__GOAL OF THE EXERCISE__
Within the records, which lines hold the string "agent"? Report each one by copying it.

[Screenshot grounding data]

━━━━━━━━━━

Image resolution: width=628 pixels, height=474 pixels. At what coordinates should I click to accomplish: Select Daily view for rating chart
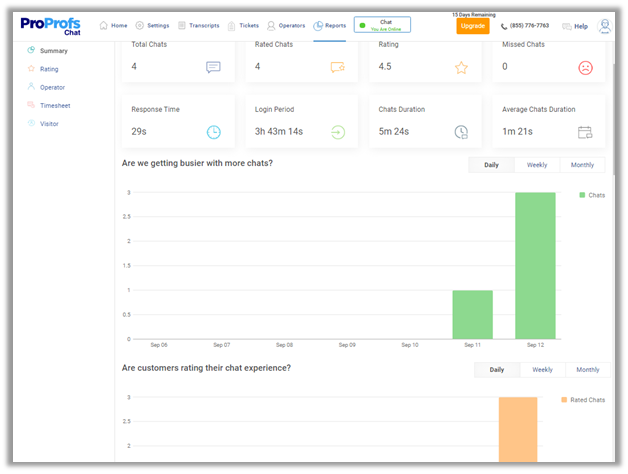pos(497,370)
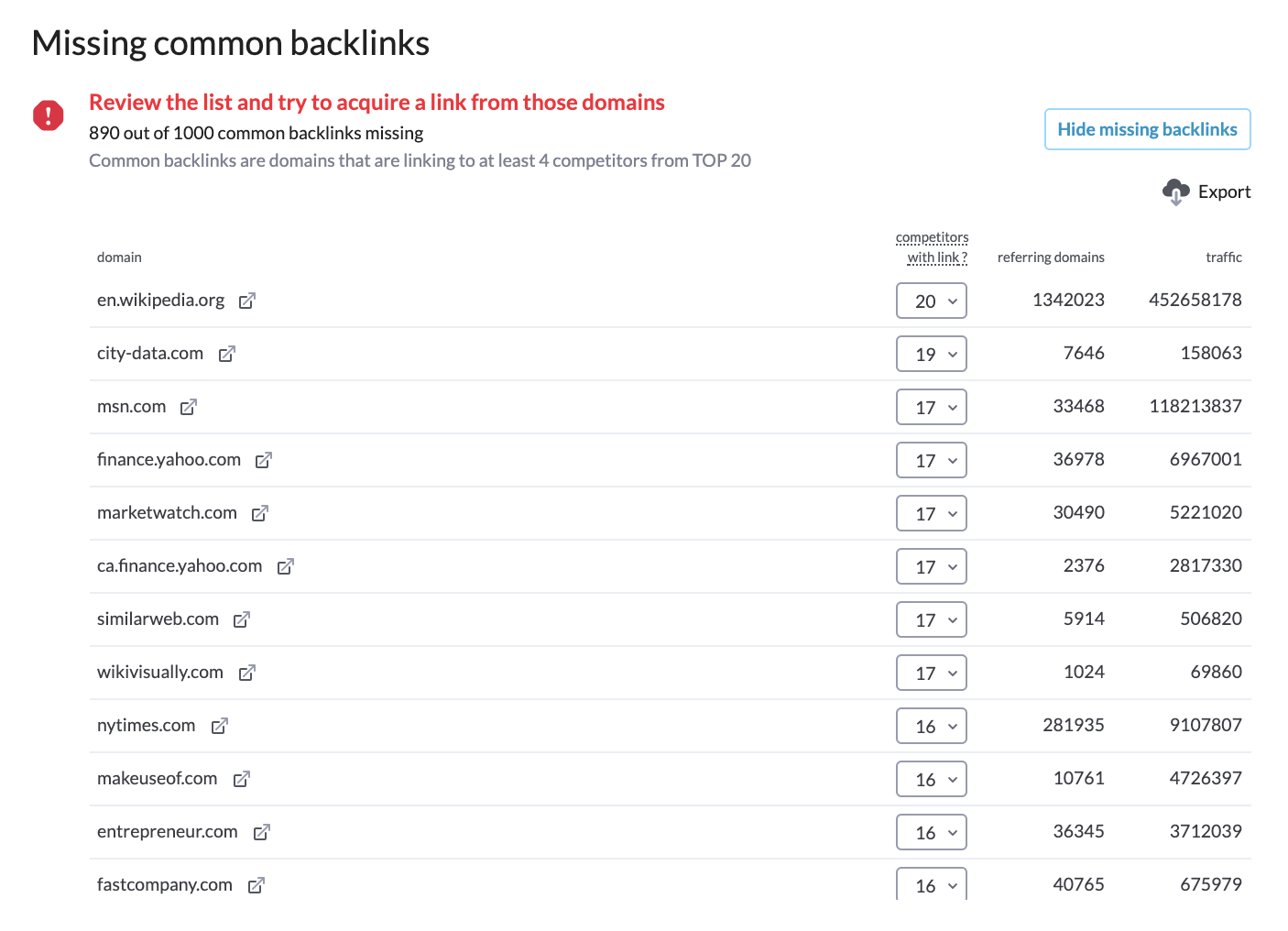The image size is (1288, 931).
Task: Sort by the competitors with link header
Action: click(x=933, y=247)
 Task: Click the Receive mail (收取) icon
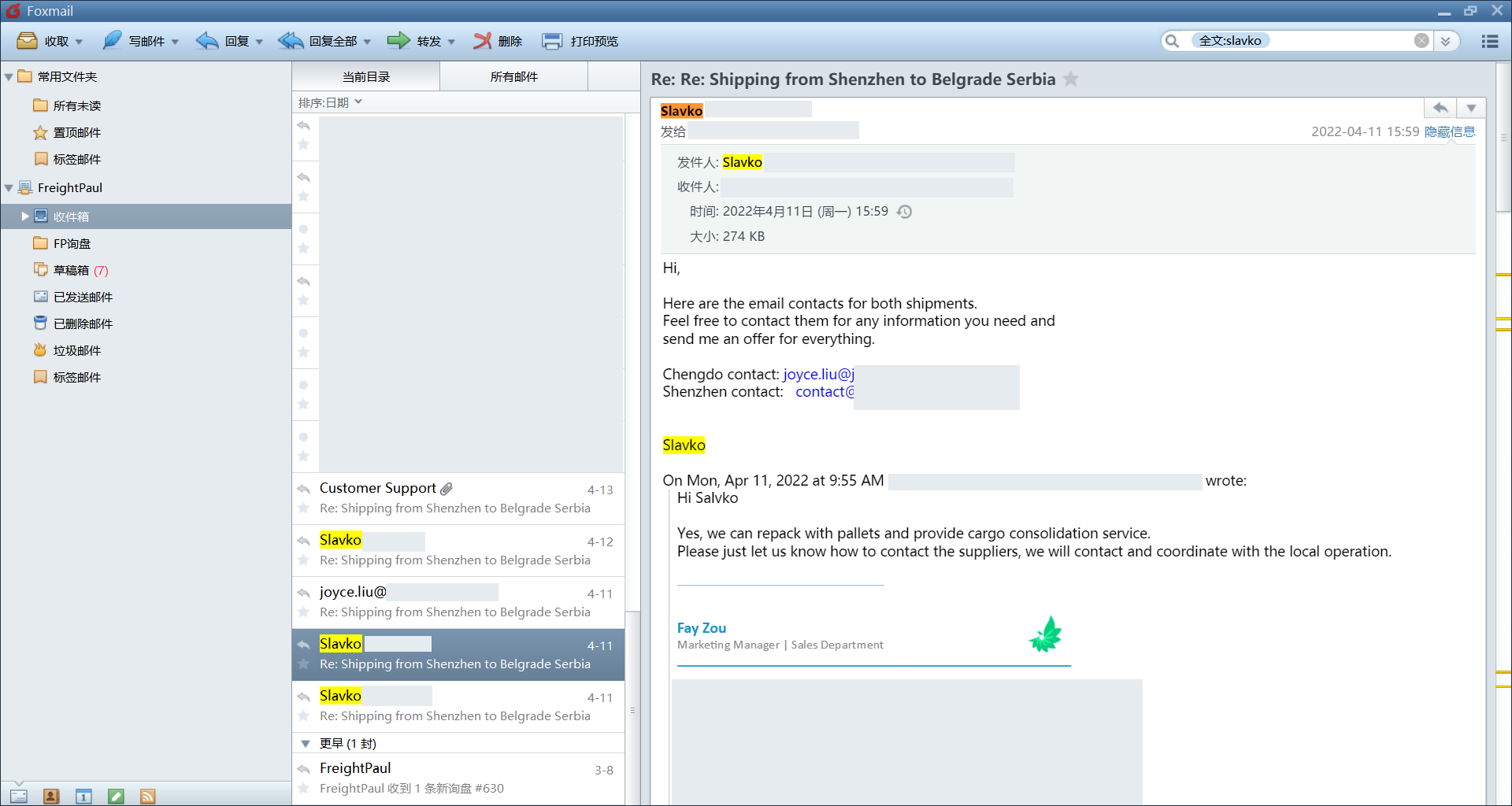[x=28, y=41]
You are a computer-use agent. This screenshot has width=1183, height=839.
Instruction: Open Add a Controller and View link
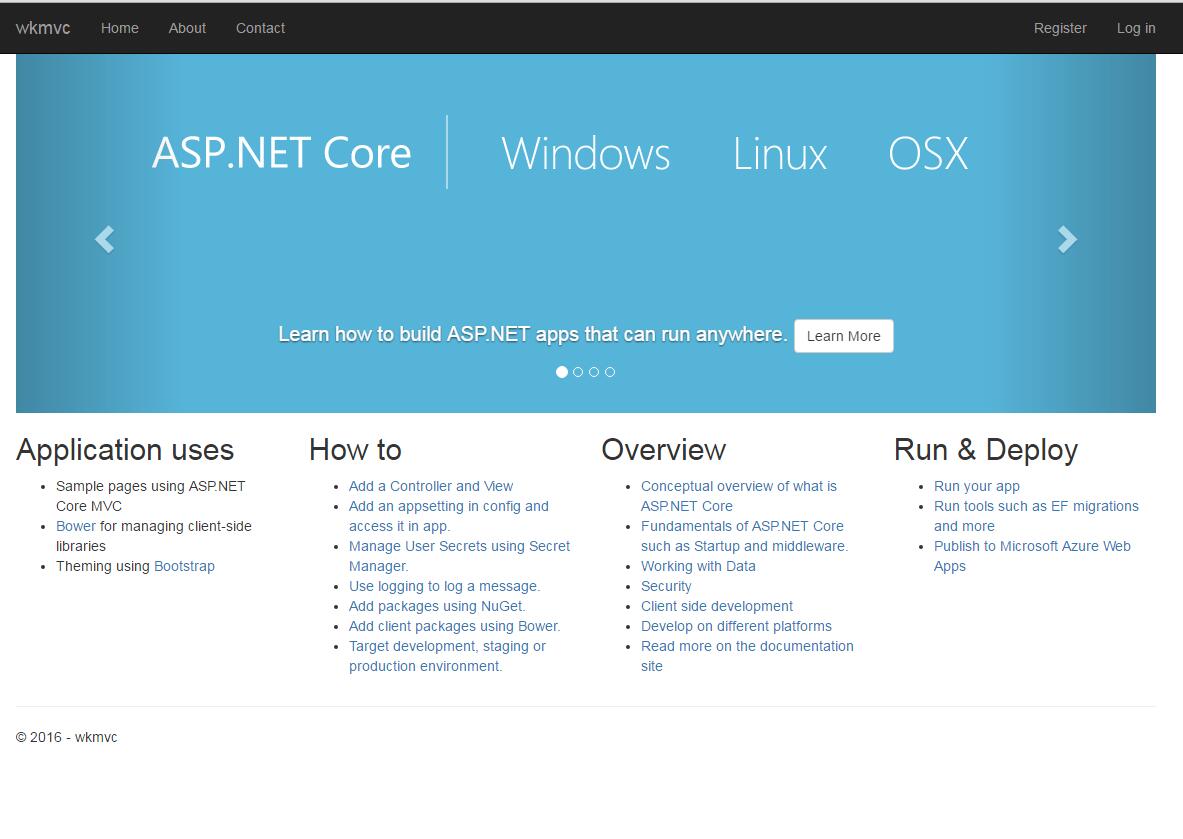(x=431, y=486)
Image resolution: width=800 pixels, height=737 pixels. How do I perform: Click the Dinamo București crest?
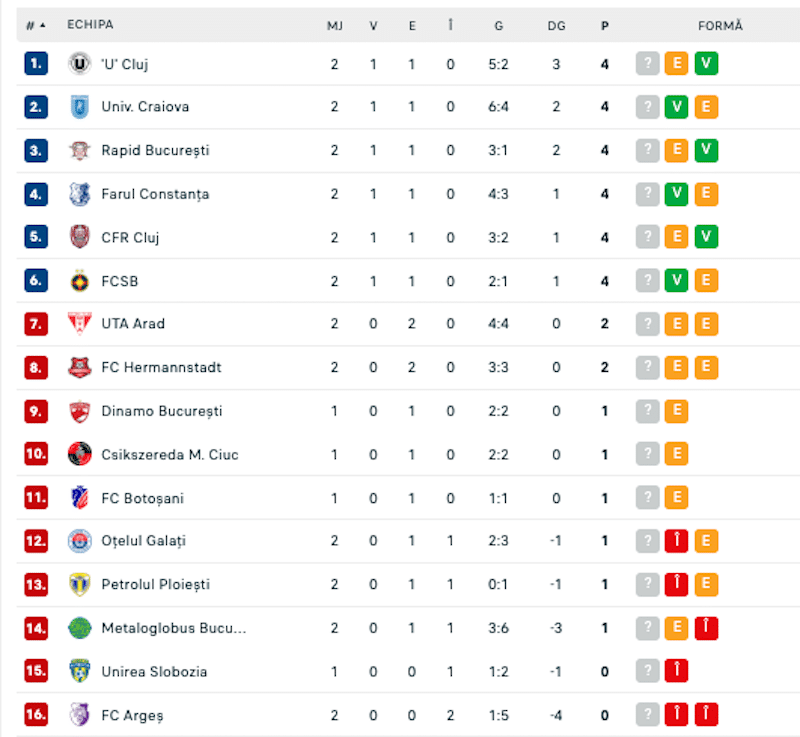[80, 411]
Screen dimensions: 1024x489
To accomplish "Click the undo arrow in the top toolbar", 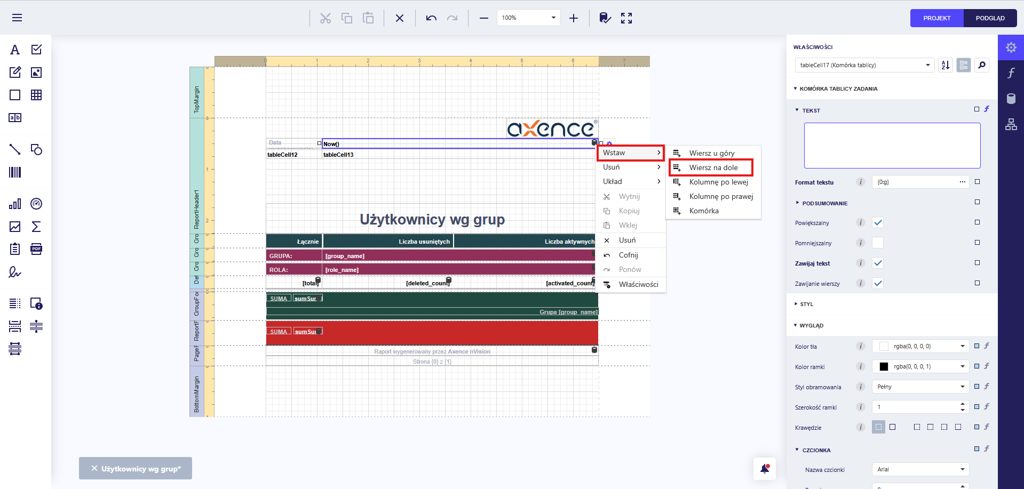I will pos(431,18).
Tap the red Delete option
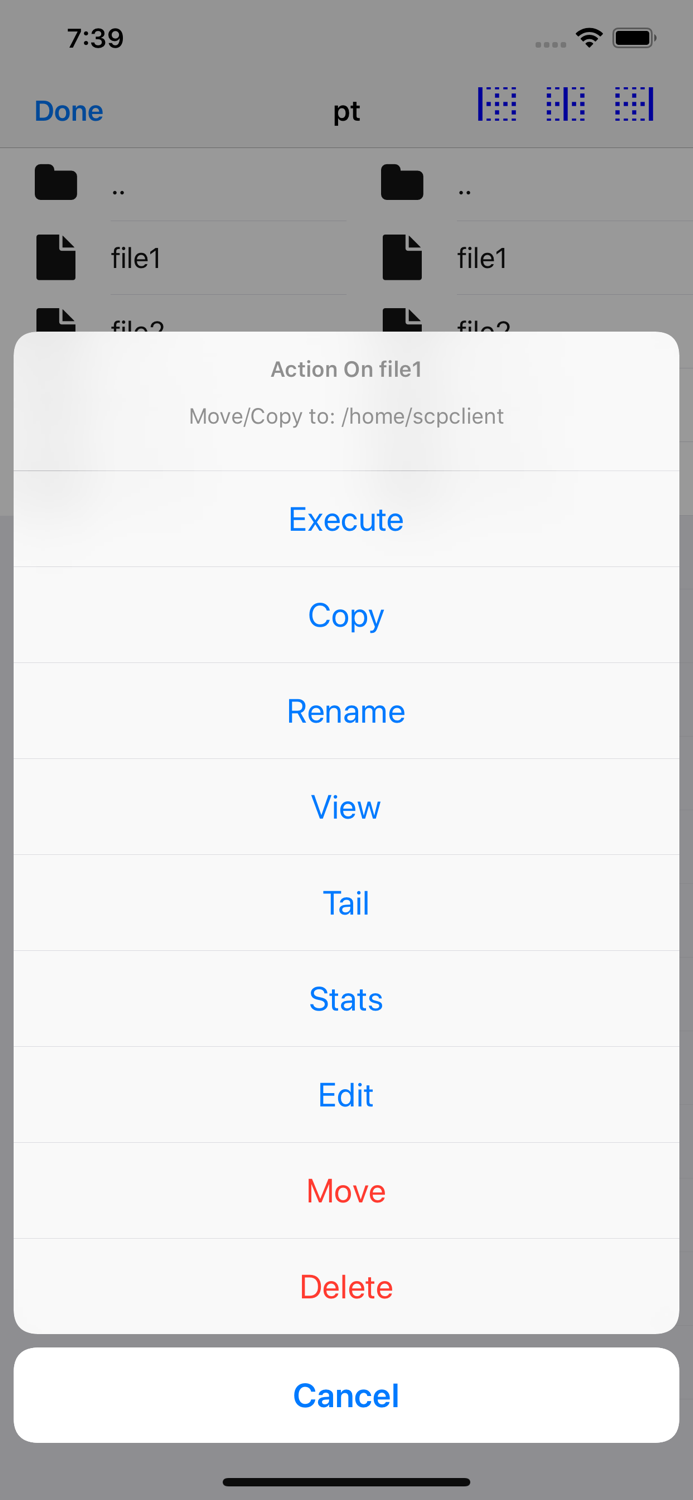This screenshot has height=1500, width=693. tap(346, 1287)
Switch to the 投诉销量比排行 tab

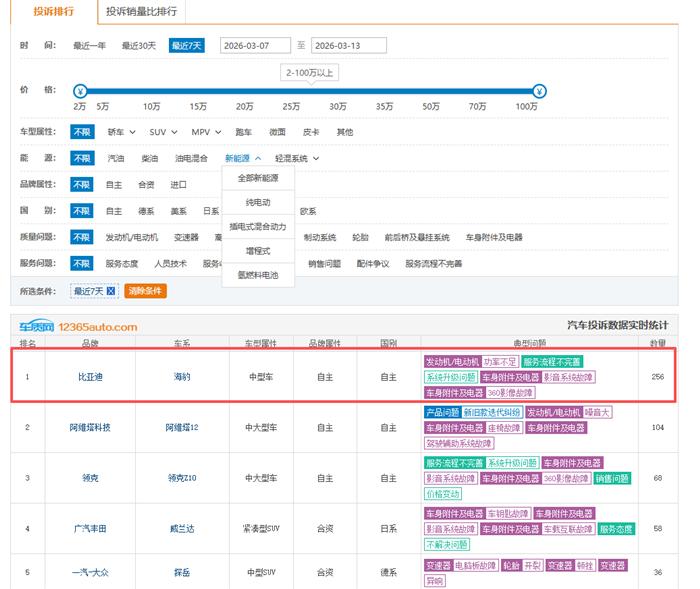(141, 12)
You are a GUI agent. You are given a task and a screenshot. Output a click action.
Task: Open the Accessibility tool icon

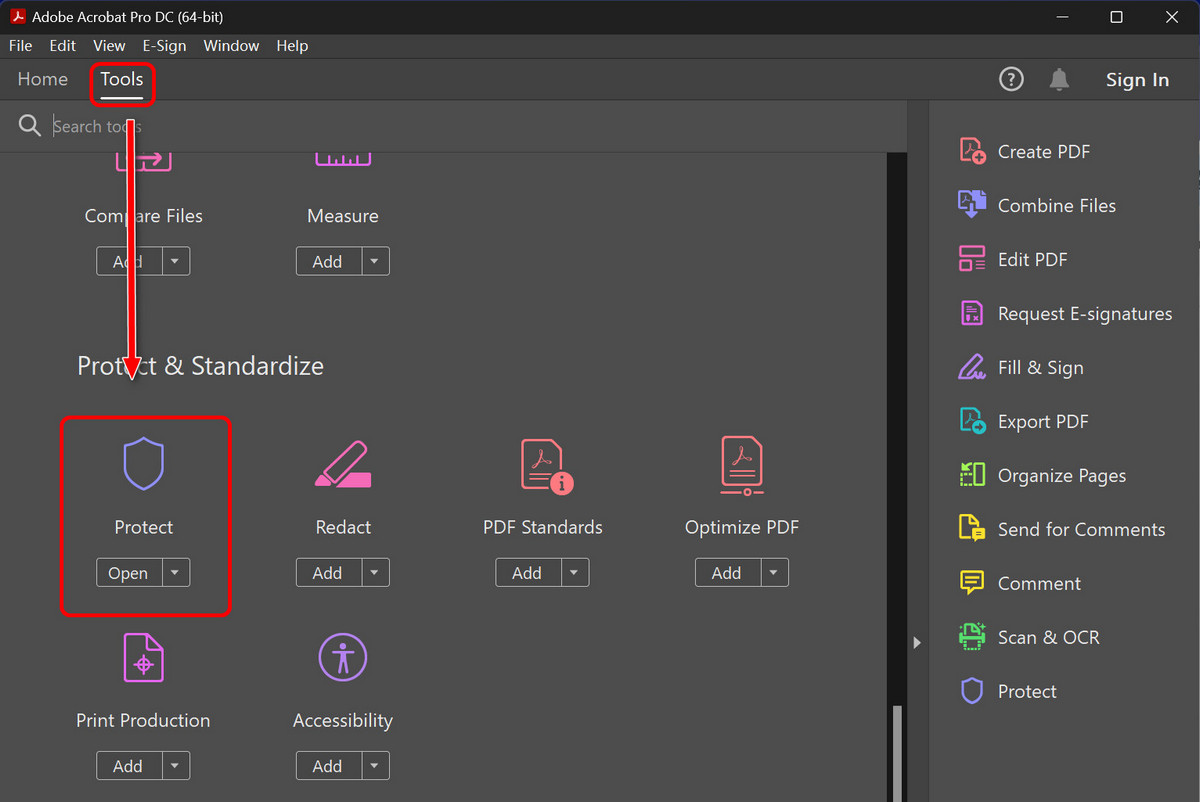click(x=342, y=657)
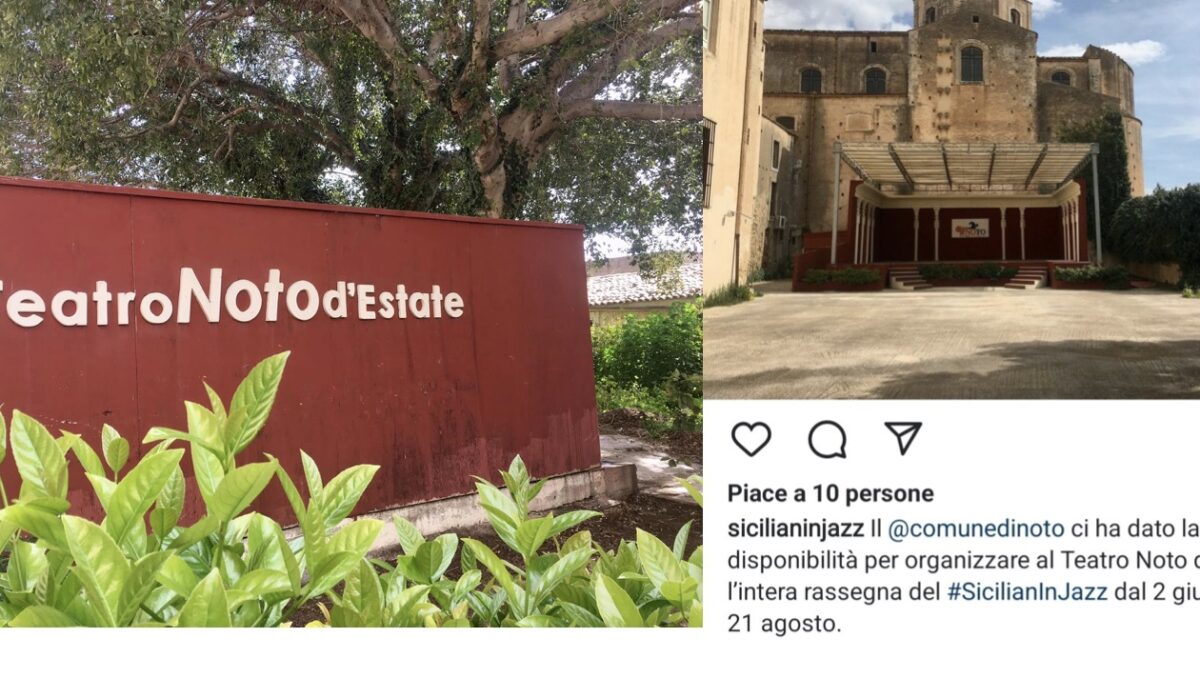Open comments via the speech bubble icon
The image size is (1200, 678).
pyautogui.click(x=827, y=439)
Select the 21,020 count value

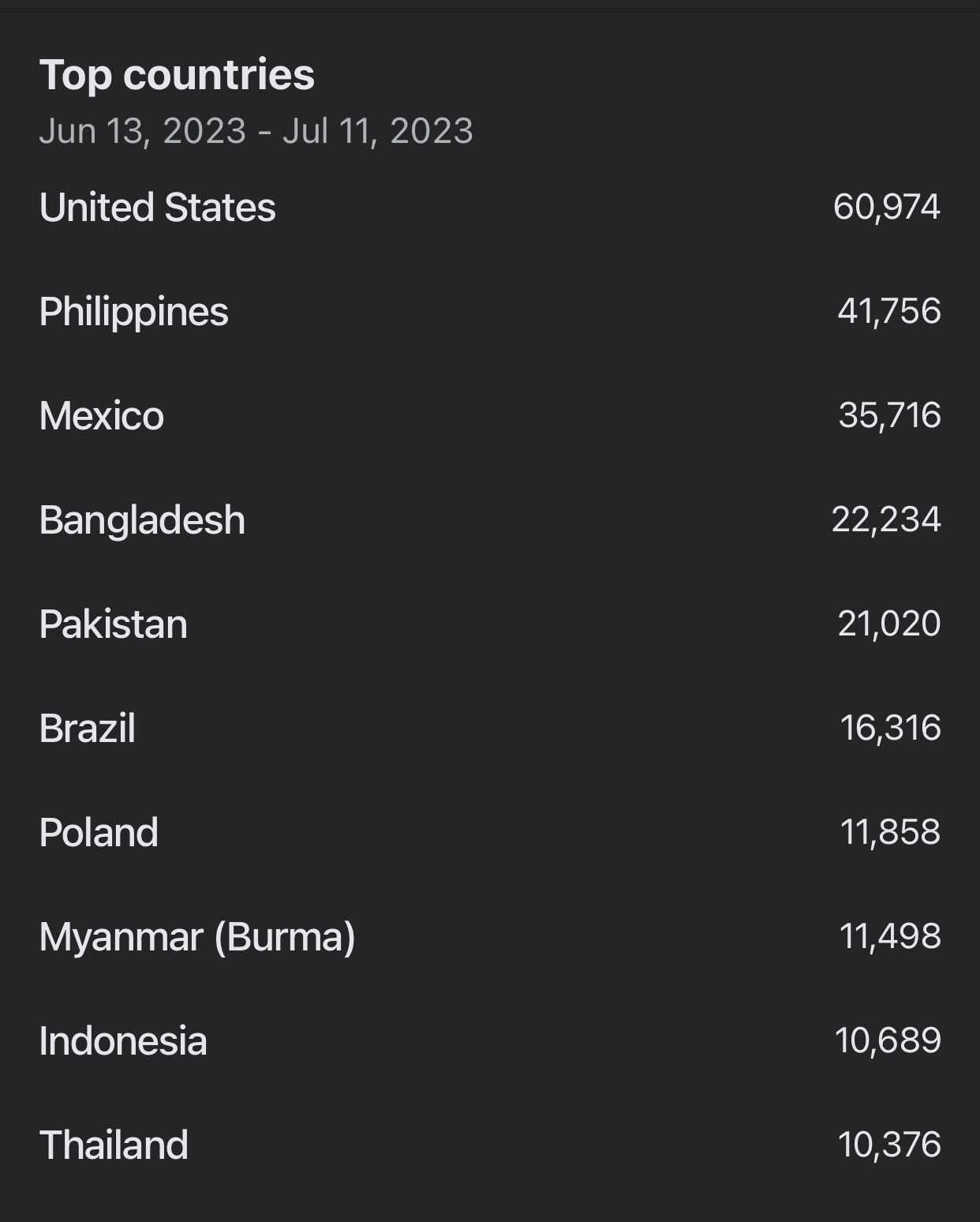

━━━━━━━━━━

__SOLUTION TO THE PROBLEM__
You are a computer-use agent. This screenshot has width=1183, height=839.
You are a GUI agent. You are given a task and a screenshot. Output a click action.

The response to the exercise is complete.